What is asked:
Can you repeat word for word the entries below, from the line with "Wireless menu item" to the line with "click(37, 74)", leaving the pictures out of your answer?

Supplied data:

╔══

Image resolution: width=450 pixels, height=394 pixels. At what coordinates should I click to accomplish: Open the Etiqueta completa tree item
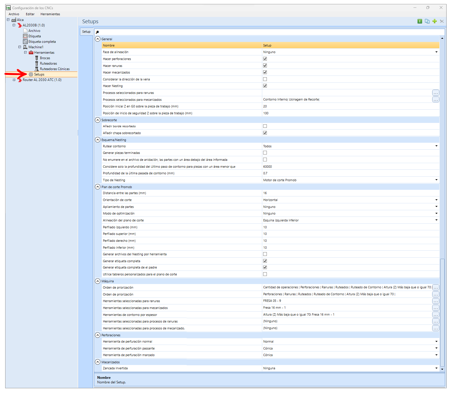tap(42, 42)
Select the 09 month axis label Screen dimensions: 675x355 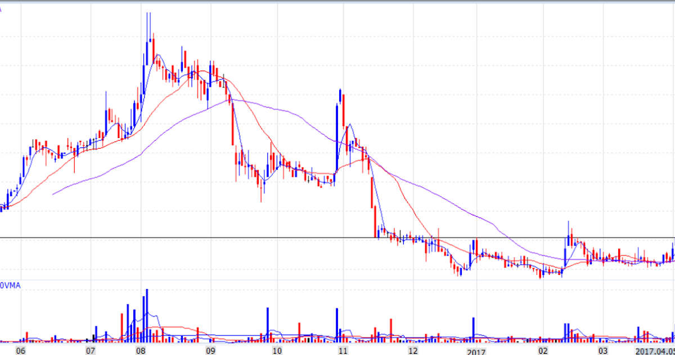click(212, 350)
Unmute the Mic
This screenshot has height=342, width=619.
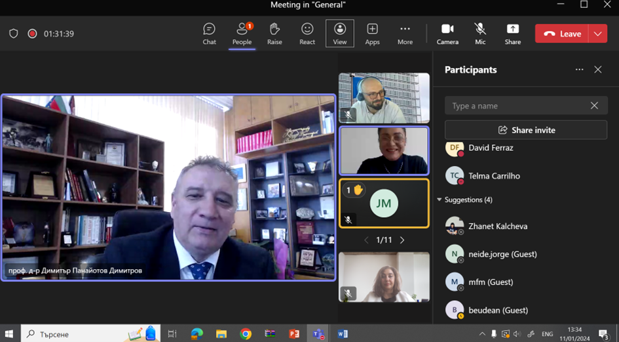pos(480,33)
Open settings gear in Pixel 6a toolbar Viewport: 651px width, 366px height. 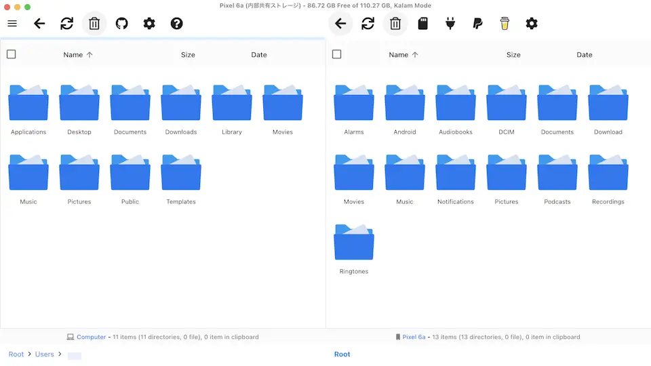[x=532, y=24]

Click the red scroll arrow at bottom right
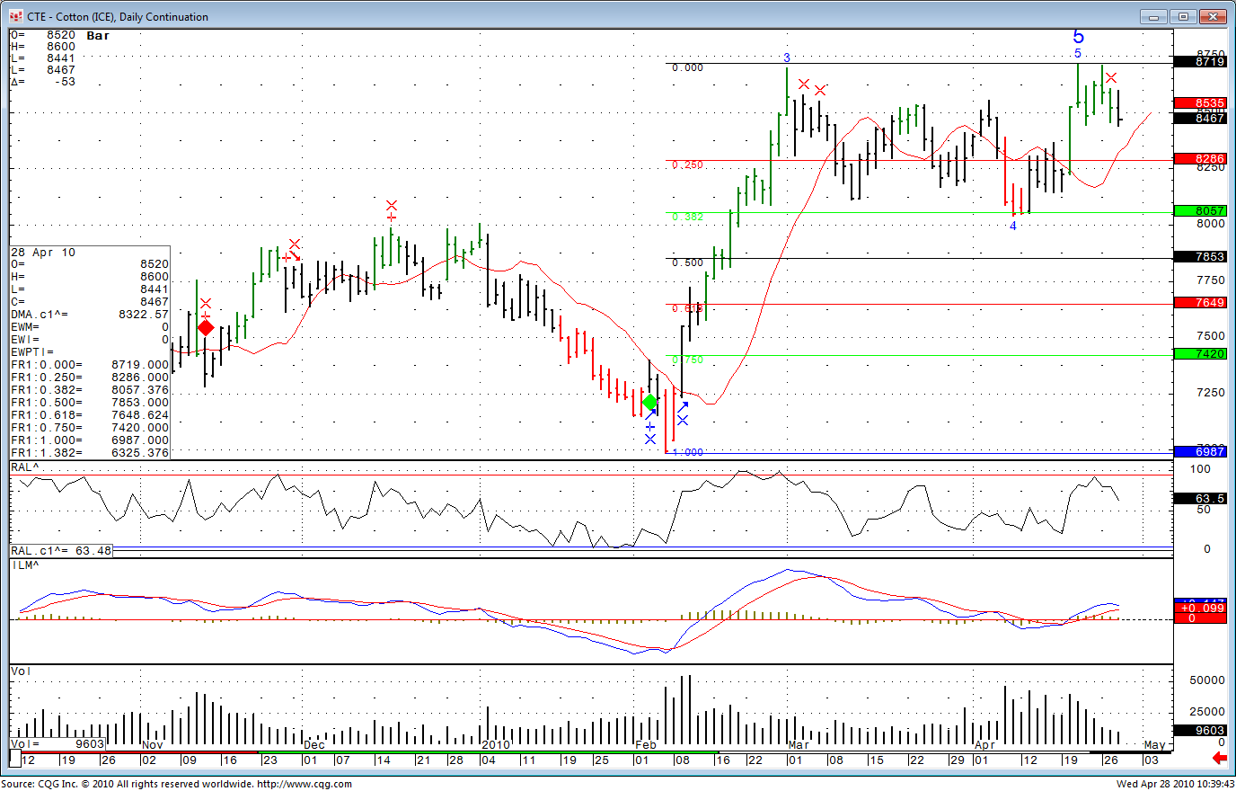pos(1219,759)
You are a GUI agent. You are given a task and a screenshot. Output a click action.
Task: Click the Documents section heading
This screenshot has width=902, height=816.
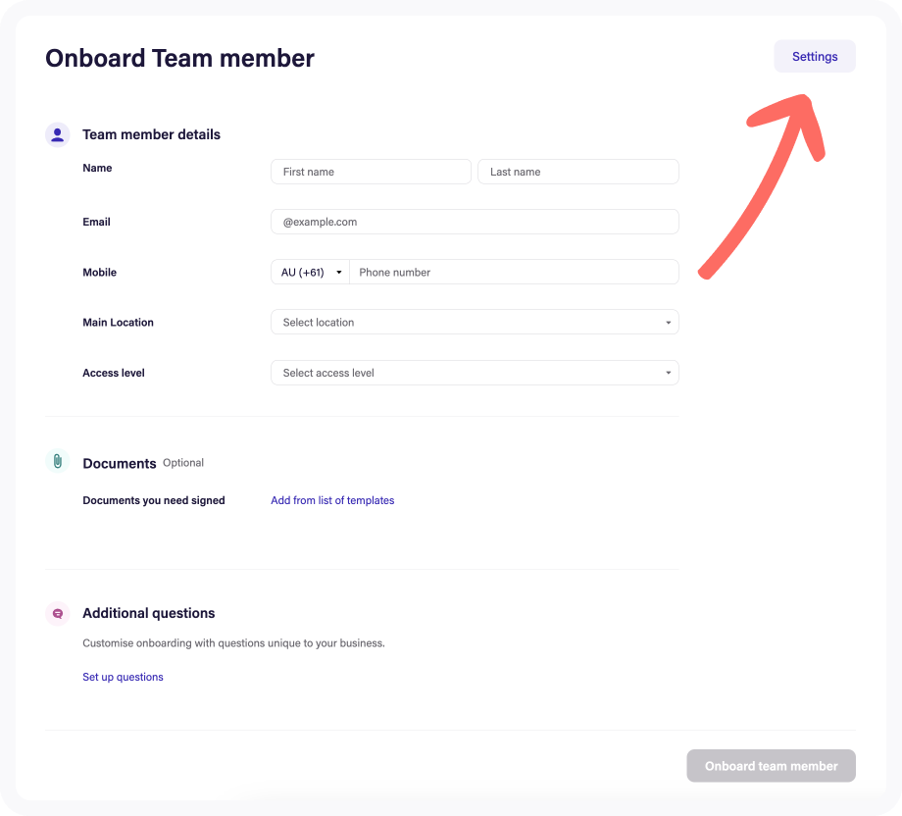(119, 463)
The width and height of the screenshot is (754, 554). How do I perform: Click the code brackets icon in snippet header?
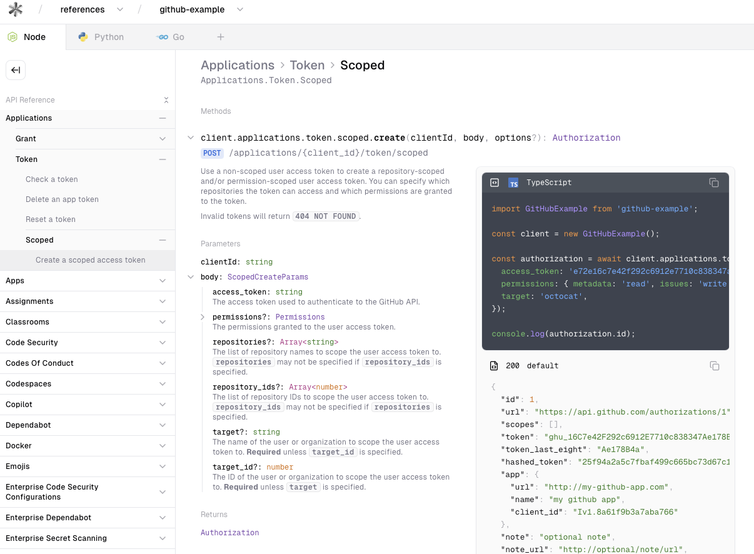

╚══
╔══

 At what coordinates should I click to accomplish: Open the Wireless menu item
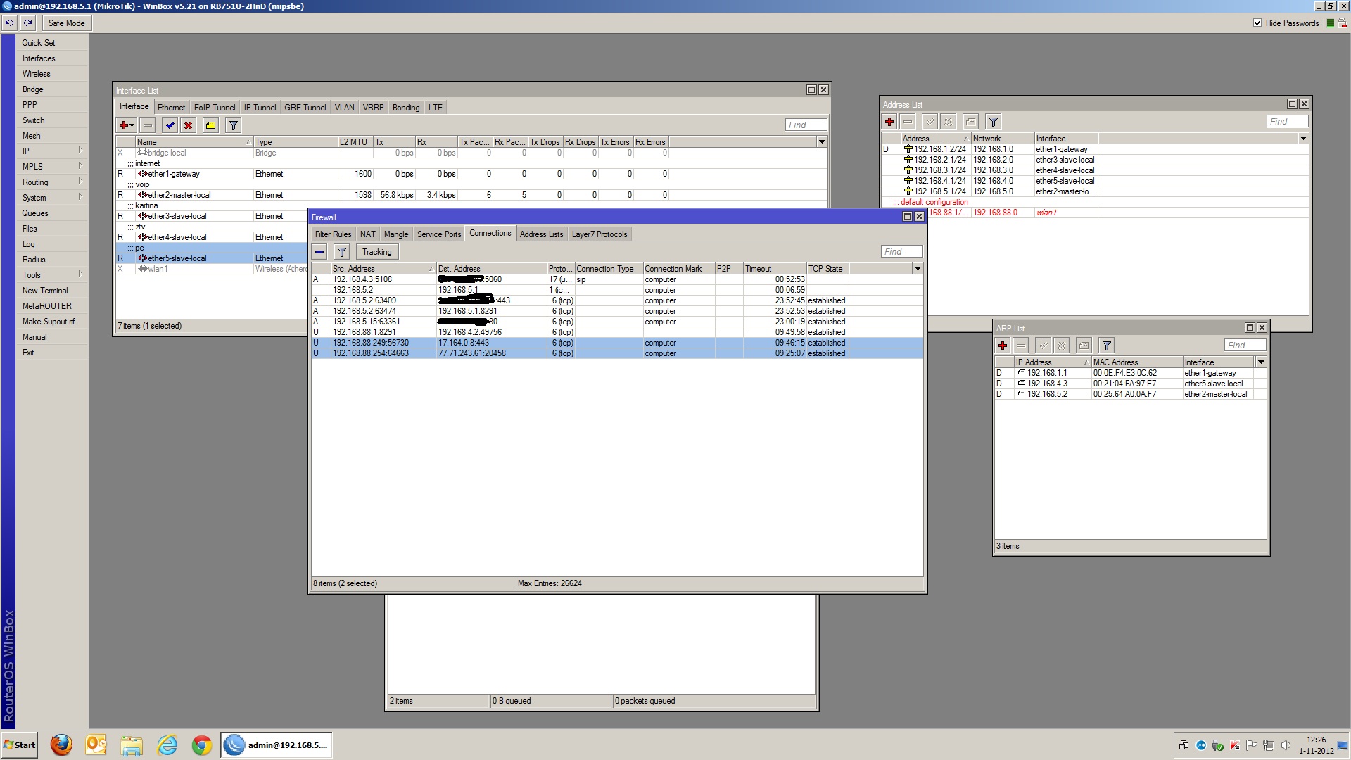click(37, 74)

╚══
╔══

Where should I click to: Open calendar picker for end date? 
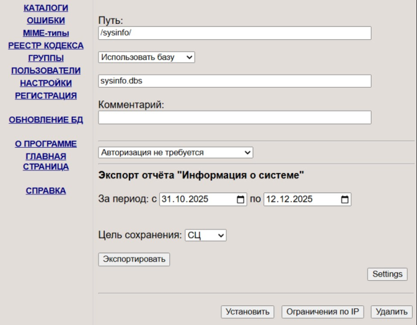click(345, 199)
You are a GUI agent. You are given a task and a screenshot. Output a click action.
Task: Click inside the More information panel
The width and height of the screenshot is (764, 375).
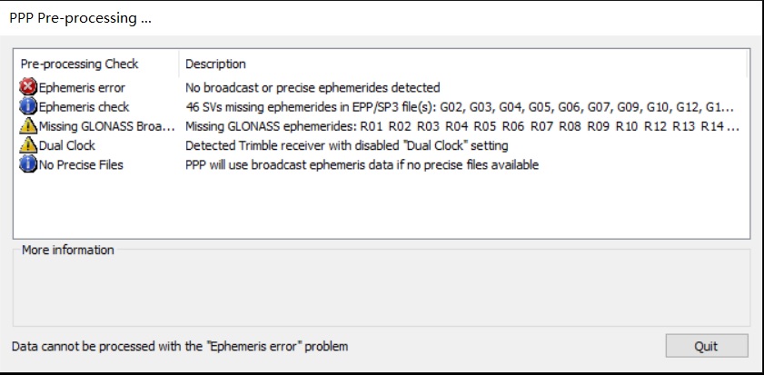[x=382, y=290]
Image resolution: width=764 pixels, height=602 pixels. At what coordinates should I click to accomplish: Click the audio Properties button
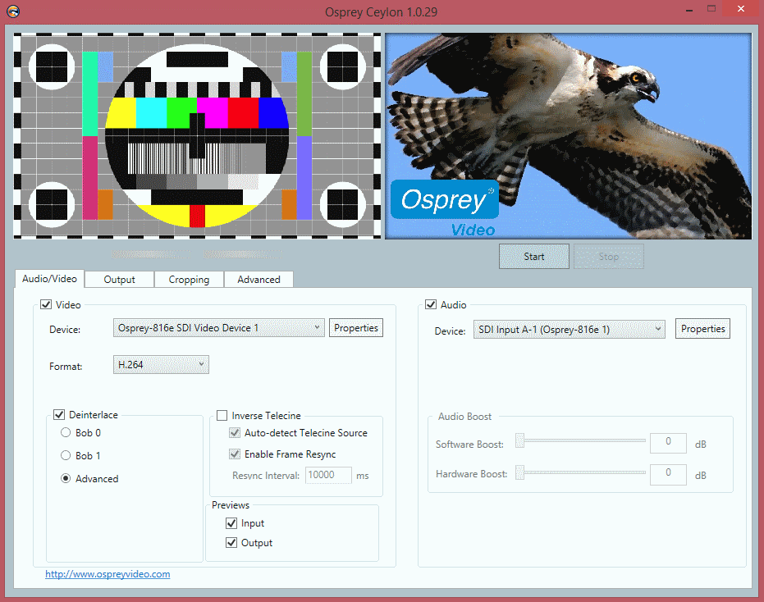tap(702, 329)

╚══

Response to this task:
 At what coordinates should I click to accomplish: Open the Wireless menu item
click(37, 74)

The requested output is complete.